__What is asked__
Could you rewrite the material below, swapping "screenshot" for "screen capture" and leaving everything else unchanged? Leave the pictures out of your answer.

__Given entries__
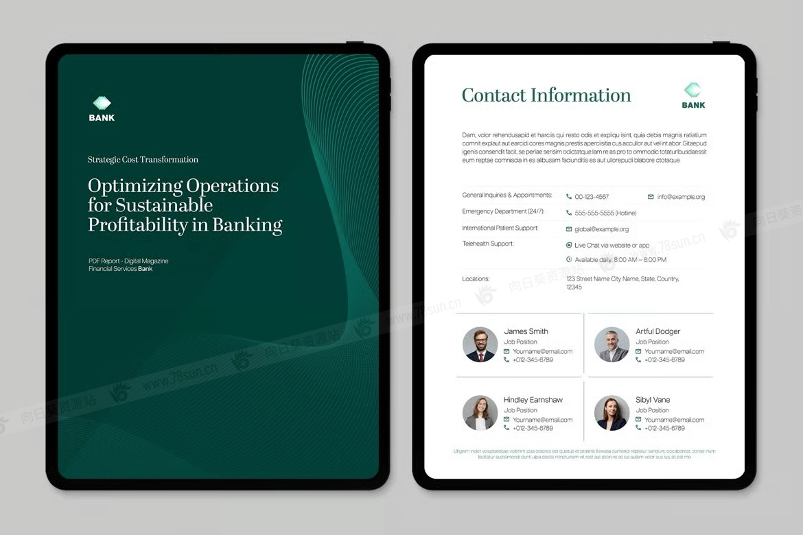Click the Live Chat bubble icon
The image size is (803, 535).
[x=569, y=245]
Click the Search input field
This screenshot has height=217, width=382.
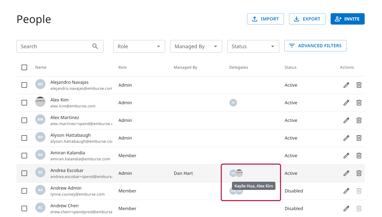coord(54,46)
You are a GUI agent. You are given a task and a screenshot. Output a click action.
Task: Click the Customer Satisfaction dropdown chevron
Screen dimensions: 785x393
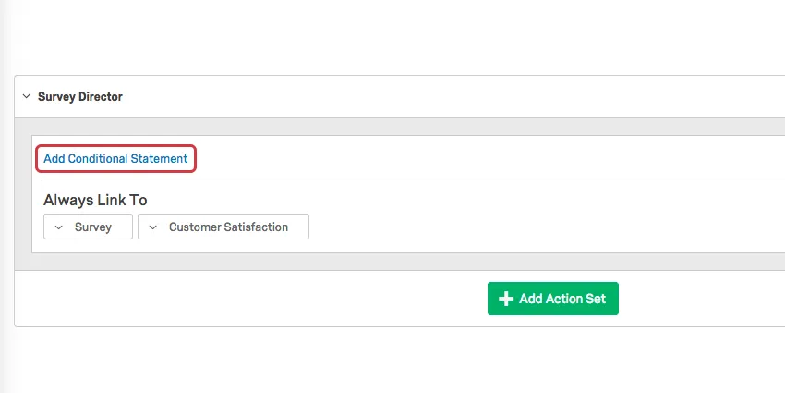point(152,227)
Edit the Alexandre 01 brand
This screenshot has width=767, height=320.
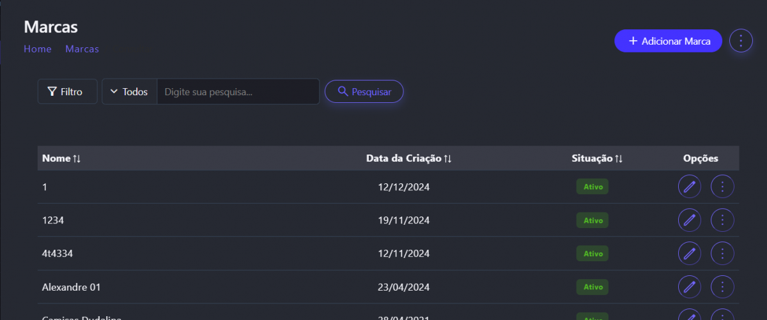click(x=689, y=287)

__Correct answer__
Click the Live Chat bubble icon
The image size is (803, 535).
[x=569, y=245]
Click the Search input field
This screen capture has height=217, width=382.
coord(54,46)
You are a GUI agent. You are given a task and a screen capture. Output a click action.
Task: Click the Customer Satisfaction dropdown chevron
Screen dimensions: 785x393
point(152,227)
Edit the Alexandre 01 brand
This screen capture has width=767, height=320.
click(x=689, y=287)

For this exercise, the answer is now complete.